- _TO DO_
Look through the data that follows and copy each line with the string "will".

-------- RECORD SET

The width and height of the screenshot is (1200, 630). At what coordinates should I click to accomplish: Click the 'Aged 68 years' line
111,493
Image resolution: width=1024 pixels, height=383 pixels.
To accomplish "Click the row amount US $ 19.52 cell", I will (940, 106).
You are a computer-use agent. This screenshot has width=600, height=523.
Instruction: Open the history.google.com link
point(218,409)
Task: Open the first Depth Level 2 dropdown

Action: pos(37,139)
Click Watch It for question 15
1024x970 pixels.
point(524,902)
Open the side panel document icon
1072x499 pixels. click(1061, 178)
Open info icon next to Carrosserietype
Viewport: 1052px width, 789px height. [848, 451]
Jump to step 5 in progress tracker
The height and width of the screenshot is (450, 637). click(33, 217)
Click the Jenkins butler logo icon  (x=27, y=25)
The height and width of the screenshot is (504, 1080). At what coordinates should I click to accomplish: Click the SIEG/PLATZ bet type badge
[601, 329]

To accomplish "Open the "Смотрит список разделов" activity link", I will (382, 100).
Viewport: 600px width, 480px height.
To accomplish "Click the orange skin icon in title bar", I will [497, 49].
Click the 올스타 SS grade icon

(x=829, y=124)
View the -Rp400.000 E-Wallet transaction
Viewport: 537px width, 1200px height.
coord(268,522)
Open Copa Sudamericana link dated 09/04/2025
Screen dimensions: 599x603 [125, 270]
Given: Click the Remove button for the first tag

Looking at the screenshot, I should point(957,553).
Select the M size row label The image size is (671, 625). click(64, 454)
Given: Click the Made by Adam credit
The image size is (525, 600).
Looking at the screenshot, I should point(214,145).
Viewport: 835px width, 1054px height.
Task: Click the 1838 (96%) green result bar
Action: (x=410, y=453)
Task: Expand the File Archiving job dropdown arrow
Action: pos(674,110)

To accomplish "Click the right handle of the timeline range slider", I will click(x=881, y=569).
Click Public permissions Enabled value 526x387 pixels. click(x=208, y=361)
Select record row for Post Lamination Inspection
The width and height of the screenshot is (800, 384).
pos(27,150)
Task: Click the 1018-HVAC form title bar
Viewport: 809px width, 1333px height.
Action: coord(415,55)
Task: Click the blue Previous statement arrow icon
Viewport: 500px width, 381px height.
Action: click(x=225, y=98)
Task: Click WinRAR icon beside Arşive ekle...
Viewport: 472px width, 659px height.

----------------

- _PROBLEM SOLUTION_
To accomplish "Click the row amount US $ 19.52 cell", I will (940, 106).
To accomplish "Open the "Смотрит список разделов" activity link", I will (382, 100).
To accomplish "Click the orange skin icon in title bar", I will [497, 49].
To accomplish "Click the right handle of the timeline range slider", I will click(x=881, y=569).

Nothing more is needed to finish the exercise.